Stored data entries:

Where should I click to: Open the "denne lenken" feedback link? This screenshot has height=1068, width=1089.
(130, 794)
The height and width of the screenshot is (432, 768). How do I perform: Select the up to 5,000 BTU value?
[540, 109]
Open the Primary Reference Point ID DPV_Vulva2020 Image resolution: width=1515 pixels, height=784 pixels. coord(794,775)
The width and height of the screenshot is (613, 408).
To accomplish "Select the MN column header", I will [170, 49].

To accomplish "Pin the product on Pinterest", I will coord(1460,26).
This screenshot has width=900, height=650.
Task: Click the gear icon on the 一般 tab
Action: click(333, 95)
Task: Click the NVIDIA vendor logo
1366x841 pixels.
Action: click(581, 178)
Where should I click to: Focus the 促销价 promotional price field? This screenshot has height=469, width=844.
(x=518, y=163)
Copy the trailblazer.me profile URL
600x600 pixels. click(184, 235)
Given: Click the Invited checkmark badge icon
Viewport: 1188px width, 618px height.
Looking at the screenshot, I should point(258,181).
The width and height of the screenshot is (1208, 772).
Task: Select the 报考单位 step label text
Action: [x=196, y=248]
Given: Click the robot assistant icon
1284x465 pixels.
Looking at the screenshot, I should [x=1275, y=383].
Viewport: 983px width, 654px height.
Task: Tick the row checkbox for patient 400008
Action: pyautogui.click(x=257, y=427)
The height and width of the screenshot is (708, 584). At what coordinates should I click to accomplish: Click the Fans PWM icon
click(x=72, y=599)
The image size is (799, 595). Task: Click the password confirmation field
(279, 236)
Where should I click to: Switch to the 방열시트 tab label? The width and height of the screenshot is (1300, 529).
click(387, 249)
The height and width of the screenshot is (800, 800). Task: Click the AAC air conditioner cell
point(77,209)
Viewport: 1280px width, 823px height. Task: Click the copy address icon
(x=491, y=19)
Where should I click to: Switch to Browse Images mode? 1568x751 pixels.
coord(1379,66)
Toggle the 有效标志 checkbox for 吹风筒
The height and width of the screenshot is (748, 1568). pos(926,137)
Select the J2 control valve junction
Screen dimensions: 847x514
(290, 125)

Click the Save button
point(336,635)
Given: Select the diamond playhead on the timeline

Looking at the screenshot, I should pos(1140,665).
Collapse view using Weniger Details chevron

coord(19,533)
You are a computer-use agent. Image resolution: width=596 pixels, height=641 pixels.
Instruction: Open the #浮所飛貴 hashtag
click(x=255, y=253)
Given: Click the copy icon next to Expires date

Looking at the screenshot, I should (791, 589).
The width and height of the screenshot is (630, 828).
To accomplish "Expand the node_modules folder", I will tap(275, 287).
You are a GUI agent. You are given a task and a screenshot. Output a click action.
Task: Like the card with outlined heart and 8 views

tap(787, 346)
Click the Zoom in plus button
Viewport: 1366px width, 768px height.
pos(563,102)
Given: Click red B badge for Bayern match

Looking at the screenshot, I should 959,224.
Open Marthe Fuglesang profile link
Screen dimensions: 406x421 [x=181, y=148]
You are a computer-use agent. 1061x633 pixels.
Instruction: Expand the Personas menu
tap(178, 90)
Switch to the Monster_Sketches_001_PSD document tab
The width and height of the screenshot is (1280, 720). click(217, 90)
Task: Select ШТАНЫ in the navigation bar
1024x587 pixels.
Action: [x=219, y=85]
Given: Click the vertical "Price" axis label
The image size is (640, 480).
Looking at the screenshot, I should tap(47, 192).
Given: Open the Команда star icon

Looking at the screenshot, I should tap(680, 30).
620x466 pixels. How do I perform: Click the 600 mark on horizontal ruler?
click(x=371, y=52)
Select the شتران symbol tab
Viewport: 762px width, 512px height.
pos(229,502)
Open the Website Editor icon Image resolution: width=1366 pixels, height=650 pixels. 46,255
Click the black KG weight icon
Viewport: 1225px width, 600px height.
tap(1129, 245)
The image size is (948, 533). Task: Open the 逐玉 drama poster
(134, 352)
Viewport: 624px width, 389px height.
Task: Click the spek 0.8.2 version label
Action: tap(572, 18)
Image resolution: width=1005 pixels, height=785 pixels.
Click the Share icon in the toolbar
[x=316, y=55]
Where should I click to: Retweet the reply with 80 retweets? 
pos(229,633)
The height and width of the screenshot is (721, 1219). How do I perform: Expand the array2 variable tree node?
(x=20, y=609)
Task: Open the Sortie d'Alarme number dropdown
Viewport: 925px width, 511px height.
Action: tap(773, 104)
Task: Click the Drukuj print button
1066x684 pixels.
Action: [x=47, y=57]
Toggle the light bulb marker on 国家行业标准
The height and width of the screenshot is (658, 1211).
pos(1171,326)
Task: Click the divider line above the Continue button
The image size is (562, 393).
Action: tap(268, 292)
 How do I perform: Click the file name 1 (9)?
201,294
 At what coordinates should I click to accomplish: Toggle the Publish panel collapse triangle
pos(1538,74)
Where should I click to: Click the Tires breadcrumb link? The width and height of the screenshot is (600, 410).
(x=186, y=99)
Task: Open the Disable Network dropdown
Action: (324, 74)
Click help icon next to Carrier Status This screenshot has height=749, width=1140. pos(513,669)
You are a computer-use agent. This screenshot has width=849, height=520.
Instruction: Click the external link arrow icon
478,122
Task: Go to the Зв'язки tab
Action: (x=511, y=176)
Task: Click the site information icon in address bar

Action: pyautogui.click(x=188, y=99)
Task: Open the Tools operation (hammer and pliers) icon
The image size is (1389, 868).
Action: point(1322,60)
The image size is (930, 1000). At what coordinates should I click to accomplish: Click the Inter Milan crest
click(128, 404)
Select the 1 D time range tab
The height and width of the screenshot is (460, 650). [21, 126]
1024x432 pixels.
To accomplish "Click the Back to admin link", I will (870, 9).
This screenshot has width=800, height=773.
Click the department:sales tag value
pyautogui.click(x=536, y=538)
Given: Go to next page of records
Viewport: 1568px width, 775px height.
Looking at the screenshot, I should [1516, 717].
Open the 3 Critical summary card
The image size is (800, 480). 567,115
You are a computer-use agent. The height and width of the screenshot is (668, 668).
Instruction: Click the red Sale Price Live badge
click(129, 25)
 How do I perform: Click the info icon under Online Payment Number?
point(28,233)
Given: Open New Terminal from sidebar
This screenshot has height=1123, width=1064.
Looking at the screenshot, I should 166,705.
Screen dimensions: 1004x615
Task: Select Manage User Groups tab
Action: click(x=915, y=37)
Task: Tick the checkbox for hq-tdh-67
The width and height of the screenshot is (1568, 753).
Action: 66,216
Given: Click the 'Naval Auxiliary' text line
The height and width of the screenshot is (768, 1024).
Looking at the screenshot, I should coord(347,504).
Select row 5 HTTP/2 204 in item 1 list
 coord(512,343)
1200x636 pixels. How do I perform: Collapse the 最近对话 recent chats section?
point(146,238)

▸ WORK ITEM
Please reproduce each line above exactly as written.

▸ RESPONSE TO THIS TASK
Where should I click to: Open the "denne lenken" feedback link? This screenshot has height=1068, width=1089.
(130, 794)
The height and width of the screenshot is (432, 768). How do I perform: Select the up to 5,000 BTU value?
[540, 109]
Open the Primary Reference Point ID DPV_Vulva2020 Image resolution: width=1515 pixels, height=784 pixels. coord(794,775)
The width and height of the screenshot is (613, 408).
To accomplish "Select the MN column header", I will [170, 49].

To accomplish "Pin the product on Pinterest", I will coord(1460,26).
This screenshot has width=900, height=650.
Task: Click the gear icon on the 一般 tab
Action: click(333, 95)
Task: Click the NVIDIA vendor logo
1366x841 pixels.
Action: click(581, 178)
Where should I click to: Focus the 促销价 promotional price field? This screenshot has height=469, width=844.
(x=518, y=163)
Copy the trailblazer.me profile URL
600x600 pixels. click(184, 235)
Given: Click the Invited checkmark badge icon
Viewport: 1188px width, 618px height.
Looking at the screenshot, I should point(258,181).
The width and height of the screenshot is (1208, 772).
Task: Select the 报考单位 step label text
Action: [x=196, y=248]
Given: Click the robot assistant icon
1284x465 pixels.
Looking at the screenshot, I should [x=1275, y=383].
Viewport: 983px width, 654px height.
Task: Tick the row checkbox for patient 400008
Action: pyautogui.click(x=257, y=427)
The height and width of the screenshot is (708, 584). At what coordinates should I click to accomplish: Click the Fans PWM icon
click(x=72, y=599)
The image size is (799, 595). Task: Click the password confirmation field
(279, 236)
Where should I click to: Switch to the 방열시트 tab label? The width and height of the screenshot is (1300, 529).
click(387, 249)
The height and width of the screenshot is (800, 800). Task: Click the AAC air conditioner cell
point(77,209)
Viewport: 1280px width, 823px height. Task: Click the copy address icon
(x=491, y=19)
Where should I click to: Switch to Browse Images mode? 1568x751 pixels.
coord(1379,66)
Toggle the 有效标志 checkbox for 吹风筒
The height and width of the screenshot is (748, 1568). pos(926,137)
Select the J2 control valve junction
Screen dimensions: 847x514
(290, 125)

Click the Save button
point(336,635)
Given: Select the diamond playhead on the timeline

Looking at the screenshot, I should pos(1140,665).
Collapse view using Weniger Details chevron

coord(19,533)
You are a computer-use agent. Image resolution: width=596 pixels, height=641 pixels.
Instruction: Open the #浮所飛貴 hashtag
click(x=255, y=253)
Given: Click the copy icon next to Expires date

Looking at the screenshot, I should (791, 589).
The width and height of the screenshot is (630, 828).
To accomplish "Expand the node_modules folder", I will tap(275, 287).
You are a GUI agent. You are given a task and a screenshot. Output a click action.
Task: Like the card with outlined heart and 8 views

tap(787, 346)
Click the Zoom in plus button
Viewport: 1366px width, 768px height.
pos(563,102)
Given: Click red B badge for Bayern match

Looking at the screenshot, I should 959,224.
Open Marthe Fuglesang profile link
Screen dimensions: 406x421 [x=181, y=148]
You are a computer-use agent. 1061x633 pixels.
Instruction: Expand the Personas menu
tap(178, 90)
Switch to the Monster_Sketches_001_PSD document tab
The width and height of the screenshot is (1280, 720). click(217, 90)
Task: Select ШТАНЫ in the navigation bar
1024x587 pixels.
Action: [x=219, y=85]
Given: Click the vertical "Price" axis label
The image size is (640, 480).
Looking at the screenshot, I should tap(47, 192).
Given: Open the Команда star icon

Looking at the screenshot, I should tap(680, 30).
620x466 pixels. How do I perform: Click the 600 mark on horizontal ruler?
click(x=371, y=52)
Select the شتران symbol tab
Viewport: 762px width, 512px height.
pos(229,502)
Open the Website Editor icon Image resolution: width=1366 pixels, height=650 pixels. 46,255
Click the black KG weight icon
Viewport: 1225px width, 600px height.
tap(1129, 245)
The image size is (948, 533). Task: Open the 逐玉 drama poster
(134, 352)
Viewport: 624px width, 389px height.
Task: Click the spek 0.8.2 version label
Action: tap(572, 18)
Image resolution: width=1005 pixels, height=785 pixels.
Click the Share icon in the toolbar
[x=316, y=55]
Where should I click to: Retweet the reply with 80 retweets? 
pos(229,633)
The height and width of the screenshot is (721, 1219). How do I perform: Expand the array2 variable tree node?
(x=20, y=609)
Task: Open the Sortie d'Alarme number dropdown
Viewport: 925px width, 511px height.
Action: tap(773, 104)
Task: Click the Drukuj print button
1066x684 pixels.
Action: [x=47, y=57]
Toggle the light bulb marker on 国家行业标准
The height and width of the screenshot is (658, 1211).
pos(1171,326)
Task: Click the divider line above the Continue button
The image size is (562, 393).
Action: tap(268, 292)
 How do I perform: Click the file name 1 (9)?
201,294
 At what coordinates should I click to accomplish: Toggle the Publish panel collapse triangle
pos(1538,74)
Where should I click to: Click the Tires breadcrumb link? The width and height of the screenshot is (600, 410).
(x=186, y=99)
Task: Open the Disable Network dropdown
Action: (324, 74)
Click help icon next to Carrier Status This screenshot has height=749, width=1140. pos(513,669)
You are a computer-use agent. This screenshot has width=849, height=520.
Instruction: Click the external link arrow icon
478,122
Task: Go to the Зв'язки tab
Action: (x=511, y=176)
Task: Click the site information icon in address bar

Action: pyautogui.click(x=188, y=99)
Task: Open the Tools operation (hammer and pliers) icon
The image size is (1389, 868).
Action: point(1322,60)
The image size is (930, 1000). At what coordinates should I click to accomplish: Click the Inter Milan crest
click(128, 404)
Select the 1 D time range tab
The height and width of the screenshot is (460, 650). [21, 126]
1024x432 pixels.
To accomplish "Click the Back to admin link", I will (870, 9).
This screenshot has width=800, height=773.
Click the department:sales tag value
pyautogui.click(x=536, y=538)
Given: Go to next page of records
Viewport: 1568px width, 775px height.
Looking at the screenshot, I should [1516, 717].
Open the 3 Critical summary card
The image size is (800, 480). 567,115
You are a computer-use agent. The height and width of the screenshot is (668, 668).
Instruction: Click the red Sale Price Live badge
click(129, 25)
 How do I perform: Click the info icon under Online Payment Number?
point(28,233)
Given: Open New Terminal from sidebar
This screenshot has height=1123, width=1064.
Looking at the screenshot, I should 166,705.
Screen dimensions: 1004x615
Task: Select Manage User Groups tab
Action: click(x=915, y=37)
Task: Tick the checkbox for hq-tdh-67
The width and height of the screenshot is (1568, 753).
Action: 66,216
Given: Click the 'Naval Auxiliary' text line
The height and width of the screenshot is (768, 1024).
Looking at the screenshot, I should coord(347,504).
Select row 5 HTTP/2 204 in item 1 list
 coord(512,343)
1200x636 pixels. How do I perform: Collapse the 最近对话 recent chats section?
point(146,238)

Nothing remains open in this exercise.